◆ **QUOTED TEXT**
Code that believes once you successfully create a file by a given name, that when you run ls or readdir on its enclosing directory,
you'll actually find that file with the name you created it under is
buggy, broken, and wrong. Stop being surprised by this!
When does this happen and what to do about it?
The first example which comes to my mind: If you create a file under OSX that is named é (single U+00E9 codepoint), the OS will store it actually as U+0065 U+0301 (Unicode decomposition). The file will be still accessible under the original name, but listed as decomposed.
How to avoid: don't lookup your files manually unless you are sure their names are pure ASCII.
Second: On Windows, if you have a file called e, try creating (with overwriting enabled) a file called E, the OS will still list a file called e. If e didn't exists beforehand, a file called E would be created.

◆ **SUPPLIED INFORMATION**
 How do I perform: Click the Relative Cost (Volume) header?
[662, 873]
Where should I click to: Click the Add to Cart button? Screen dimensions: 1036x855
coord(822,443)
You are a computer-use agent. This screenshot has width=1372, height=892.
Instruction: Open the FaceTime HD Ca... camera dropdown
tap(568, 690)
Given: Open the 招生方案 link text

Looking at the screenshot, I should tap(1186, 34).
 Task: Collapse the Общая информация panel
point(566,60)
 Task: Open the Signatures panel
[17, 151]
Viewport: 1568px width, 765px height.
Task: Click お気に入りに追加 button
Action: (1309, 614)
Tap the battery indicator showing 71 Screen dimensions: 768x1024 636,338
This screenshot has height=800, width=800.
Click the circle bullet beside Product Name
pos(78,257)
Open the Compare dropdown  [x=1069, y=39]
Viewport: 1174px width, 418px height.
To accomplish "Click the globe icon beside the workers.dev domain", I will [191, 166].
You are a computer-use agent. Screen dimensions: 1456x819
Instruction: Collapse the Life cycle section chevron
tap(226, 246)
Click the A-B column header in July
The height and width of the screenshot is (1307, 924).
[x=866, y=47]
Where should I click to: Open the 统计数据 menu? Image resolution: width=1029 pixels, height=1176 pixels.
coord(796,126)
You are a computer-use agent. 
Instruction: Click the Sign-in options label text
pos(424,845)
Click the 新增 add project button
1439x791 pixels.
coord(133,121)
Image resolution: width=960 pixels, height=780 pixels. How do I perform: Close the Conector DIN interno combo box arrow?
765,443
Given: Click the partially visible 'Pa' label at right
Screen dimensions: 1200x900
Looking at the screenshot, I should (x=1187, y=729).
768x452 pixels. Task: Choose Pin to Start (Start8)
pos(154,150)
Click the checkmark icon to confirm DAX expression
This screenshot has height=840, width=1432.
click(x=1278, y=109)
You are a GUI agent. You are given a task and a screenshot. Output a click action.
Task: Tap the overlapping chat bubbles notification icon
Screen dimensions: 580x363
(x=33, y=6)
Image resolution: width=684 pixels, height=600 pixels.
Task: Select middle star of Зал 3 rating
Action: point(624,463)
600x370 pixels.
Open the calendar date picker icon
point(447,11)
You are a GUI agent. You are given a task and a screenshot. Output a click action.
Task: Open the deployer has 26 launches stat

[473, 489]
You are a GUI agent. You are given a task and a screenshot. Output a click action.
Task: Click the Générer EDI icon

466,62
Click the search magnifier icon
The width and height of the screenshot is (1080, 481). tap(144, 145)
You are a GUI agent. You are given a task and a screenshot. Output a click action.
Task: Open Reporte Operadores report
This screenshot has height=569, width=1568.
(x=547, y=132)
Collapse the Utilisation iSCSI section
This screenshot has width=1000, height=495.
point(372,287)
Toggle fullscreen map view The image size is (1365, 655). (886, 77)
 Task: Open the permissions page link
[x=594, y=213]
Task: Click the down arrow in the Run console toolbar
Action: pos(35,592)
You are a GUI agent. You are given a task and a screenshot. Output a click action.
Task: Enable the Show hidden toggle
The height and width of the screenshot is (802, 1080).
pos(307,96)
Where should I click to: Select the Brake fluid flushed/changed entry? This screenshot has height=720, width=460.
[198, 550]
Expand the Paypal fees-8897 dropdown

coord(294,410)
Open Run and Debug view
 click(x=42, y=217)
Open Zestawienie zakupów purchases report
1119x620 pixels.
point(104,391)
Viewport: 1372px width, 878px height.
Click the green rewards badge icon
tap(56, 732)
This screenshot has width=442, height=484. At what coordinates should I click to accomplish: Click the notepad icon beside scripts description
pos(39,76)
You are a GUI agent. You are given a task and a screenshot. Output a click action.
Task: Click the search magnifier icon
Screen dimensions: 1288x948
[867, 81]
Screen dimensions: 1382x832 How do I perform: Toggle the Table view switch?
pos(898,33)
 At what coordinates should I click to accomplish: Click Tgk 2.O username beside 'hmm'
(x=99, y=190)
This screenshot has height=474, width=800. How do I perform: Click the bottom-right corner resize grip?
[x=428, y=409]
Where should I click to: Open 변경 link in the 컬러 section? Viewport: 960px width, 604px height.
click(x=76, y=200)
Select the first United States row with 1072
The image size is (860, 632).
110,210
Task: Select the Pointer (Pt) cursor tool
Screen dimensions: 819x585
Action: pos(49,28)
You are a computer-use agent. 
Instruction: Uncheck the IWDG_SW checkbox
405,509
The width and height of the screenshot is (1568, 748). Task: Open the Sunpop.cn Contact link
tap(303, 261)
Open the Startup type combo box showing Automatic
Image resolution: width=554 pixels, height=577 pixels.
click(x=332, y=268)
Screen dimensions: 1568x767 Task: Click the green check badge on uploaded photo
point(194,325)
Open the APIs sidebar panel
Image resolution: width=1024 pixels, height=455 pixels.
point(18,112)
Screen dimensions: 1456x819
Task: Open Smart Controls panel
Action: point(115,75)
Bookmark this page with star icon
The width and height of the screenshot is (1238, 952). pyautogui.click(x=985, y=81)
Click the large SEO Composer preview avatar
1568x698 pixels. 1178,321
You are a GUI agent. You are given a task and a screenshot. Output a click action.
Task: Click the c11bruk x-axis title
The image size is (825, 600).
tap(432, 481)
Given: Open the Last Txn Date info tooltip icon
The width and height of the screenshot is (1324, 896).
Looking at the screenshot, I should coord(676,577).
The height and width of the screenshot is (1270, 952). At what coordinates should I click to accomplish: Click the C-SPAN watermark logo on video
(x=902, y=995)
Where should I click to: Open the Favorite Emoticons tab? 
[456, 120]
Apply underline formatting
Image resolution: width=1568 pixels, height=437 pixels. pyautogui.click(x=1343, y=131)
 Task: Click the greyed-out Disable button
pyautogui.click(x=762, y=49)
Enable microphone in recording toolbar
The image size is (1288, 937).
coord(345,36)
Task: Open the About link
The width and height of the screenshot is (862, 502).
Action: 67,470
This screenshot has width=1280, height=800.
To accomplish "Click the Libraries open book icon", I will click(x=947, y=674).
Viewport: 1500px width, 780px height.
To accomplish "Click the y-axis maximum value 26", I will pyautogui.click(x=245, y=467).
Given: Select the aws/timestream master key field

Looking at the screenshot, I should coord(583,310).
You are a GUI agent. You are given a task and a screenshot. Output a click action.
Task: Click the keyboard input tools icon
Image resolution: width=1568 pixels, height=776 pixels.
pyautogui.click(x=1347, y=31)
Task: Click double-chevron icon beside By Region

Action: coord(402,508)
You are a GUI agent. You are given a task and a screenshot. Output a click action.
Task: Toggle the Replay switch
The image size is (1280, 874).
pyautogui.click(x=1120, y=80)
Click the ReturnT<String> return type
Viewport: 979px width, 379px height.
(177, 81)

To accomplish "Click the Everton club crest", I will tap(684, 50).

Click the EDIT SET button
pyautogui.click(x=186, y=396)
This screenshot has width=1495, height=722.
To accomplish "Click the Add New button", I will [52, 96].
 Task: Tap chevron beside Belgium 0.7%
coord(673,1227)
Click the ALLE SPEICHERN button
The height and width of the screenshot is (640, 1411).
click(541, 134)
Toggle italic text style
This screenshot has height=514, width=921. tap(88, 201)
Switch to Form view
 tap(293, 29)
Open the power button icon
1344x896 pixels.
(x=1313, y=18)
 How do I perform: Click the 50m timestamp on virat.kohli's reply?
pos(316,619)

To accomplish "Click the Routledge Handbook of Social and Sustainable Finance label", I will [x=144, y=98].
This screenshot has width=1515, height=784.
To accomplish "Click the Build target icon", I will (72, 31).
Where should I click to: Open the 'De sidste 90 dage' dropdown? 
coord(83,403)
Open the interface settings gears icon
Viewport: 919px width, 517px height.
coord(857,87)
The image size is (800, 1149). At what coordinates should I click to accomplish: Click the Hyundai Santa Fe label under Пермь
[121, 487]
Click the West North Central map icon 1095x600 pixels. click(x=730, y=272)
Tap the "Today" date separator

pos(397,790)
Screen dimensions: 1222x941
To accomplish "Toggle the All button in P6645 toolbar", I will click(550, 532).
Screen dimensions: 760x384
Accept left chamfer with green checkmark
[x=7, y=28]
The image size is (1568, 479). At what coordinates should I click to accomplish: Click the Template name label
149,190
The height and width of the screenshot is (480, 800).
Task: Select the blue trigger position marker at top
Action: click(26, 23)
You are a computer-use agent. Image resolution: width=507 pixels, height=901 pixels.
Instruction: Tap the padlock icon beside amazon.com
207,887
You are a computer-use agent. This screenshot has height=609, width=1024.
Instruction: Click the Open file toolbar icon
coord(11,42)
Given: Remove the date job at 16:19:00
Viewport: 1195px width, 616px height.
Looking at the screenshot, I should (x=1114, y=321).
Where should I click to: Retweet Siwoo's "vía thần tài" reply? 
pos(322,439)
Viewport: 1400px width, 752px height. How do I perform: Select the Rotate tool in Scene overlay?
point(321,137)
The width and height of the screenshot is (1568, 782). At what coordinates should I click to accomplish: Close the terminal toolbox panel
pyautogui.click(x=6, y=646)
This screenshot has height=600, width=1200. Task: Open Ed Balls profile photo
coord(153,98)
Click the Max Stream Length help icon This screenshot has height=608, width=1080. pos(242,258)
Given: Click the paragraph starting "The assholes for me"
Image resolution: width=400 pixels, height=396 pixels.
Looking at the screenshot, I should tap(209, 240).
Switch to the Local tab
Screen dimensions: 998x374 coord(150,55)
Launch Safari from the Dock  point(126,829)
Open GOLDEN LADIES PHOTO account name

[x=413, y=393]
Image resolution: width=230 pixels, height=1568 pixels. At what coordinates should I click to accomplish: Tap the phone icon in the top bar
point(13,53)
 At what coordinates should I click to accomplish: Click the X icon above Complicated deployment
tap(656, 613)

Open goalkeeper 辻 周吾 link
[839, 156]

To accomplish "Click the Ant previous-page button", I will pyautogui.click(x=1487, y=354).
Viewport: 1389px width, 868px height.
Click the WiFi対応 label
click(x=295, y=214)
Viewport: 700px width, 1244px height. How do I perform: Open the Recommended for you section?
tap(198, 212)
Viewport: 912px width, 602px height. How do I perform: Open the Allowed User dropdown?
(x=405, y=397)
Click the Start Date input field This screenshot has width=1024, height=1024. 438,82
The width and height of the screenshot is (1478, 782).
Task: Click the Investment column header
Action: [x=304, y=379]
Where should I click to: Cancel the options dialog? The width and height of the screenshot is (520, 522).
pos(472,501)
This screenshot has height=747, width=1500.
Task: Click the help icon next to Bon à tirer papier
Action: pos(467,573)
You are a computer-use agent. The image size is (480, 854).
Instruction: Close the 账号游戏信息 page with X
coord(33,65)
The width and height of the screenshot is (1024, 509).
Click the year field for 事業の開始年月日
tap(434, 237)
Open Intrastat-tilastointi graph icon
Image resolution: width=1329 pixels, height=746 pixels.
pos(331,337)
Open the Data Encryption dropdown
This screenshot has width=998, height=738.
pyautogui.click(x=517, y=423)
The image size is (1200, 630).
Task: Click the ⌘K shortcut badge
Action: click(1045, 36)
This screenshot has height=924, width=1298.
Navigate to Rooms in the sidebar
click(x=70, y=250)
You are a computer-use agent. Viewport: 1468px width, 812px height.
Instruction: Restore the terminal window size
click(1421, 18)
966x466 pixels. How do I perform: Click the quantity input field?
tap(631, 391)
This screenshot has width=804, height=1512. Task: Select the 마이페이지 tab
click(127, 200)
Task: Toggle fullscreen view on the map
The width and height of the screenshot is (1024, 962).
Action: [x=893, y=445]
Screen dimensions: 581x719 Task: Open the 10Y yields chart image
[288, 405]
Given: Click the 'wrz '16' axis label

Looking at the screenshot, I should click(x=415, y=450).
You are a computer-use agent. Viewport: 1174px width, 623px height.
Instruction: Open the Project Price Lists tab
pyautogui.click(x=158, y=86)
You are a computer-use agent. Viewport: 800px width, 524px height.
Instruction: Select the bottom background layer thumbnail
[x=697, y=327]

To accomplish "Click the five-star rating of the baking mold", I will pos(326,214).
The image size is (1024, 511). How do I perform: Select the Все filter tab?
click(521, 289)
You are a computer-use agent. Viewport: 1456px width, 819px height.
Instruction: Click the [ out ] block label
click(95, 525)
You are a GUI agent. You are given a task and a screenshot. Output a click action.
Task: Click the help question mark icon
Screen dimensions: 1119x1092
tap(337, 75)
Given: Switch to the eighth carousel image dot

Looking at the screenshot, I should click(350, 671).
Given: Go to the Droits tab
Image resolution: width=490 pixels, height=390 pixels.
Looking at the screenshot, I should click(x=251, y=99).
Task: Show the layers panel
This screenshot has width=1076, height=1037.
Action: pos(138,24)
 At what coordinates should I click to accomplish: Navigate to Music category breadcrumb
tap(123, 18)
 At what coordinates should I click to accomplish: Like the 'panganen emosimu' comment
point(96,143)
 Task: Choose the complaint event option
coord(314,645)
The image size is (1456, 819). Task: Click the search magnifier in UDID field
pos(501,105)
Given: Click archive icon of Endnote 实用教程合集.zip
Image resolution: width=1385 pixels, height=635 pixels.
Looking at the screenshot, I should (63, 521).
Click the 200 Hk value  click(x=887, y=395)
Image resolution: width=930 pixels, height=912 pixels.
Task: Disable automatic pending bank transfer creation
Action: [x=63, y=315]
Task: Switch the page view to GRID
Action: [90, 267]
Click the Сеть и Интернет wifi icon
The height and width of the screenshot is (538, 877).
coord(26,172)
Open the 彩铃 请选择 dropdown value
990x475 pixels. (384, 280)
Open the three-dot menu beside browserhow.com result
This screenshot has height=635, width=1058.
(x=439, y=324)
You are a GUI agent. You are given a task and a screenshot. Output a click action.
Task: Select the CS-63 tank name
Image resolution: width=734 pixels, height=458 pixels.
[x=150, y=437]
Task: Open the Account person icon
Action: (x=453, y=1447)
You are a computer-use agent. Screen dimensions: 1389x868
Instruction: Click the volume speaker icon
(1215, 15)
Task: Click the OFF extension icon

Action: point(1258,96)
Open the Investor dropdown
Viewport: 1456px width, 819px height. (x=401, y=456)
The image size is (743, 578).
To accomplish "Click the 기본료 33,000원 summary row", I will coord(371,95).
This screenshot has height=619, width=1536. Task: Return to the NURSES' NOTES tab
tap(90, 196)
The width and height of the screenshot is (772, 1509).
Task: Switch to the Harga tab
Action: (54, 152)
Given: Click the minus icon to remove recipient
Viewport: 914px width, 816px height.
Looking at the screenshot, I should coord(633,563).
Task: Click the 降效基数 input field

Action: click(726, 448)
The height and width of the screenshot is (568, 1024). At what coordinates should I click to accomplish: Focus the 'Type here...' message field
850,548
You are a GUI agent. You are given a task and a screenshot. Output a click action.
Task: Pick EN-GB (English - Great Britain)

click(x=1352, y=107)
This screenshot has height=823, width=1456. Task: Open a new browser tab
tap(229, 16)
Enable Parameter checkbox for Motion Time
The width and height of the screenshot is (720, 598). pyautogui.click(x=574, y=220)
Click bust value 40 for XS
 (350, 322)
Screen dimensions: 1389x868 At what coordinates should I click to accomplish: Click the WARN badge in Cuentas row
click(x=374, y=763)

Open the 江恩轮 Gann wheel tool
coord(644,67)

◆ **GOALS**
1. In the text about filenames, how does OSX actually store a file created with the name é written as the single codepoint U+00E9?
2. Write what comes next in the text about filenames, continuing after its last sentence.

◆ **SOLVED PROBLEMS**
1. It stores it as U+0065 U+0301, the Unicode decomposition.

2.
How to avoid: don't lookup your files manually unless you are sure their names are pure ASCII, and take case into account. Try using a consistent capitalisation style. I suggest going all lowercase.
Third: on Windows, if for example you have Windows 1250 as your system encoding, and you want to create a file named ê via the narrow, char-based API, a file called e will be created instead. This of course is easy to avoid, but this exact problem bit me once: WinRAR extracted files ê.png, è.png and e.png all into e.png, overwriting data. Similar problems can happen with other encoding mixups, too.
How to avoid: don't use API's that take the filename as a char* on Windows.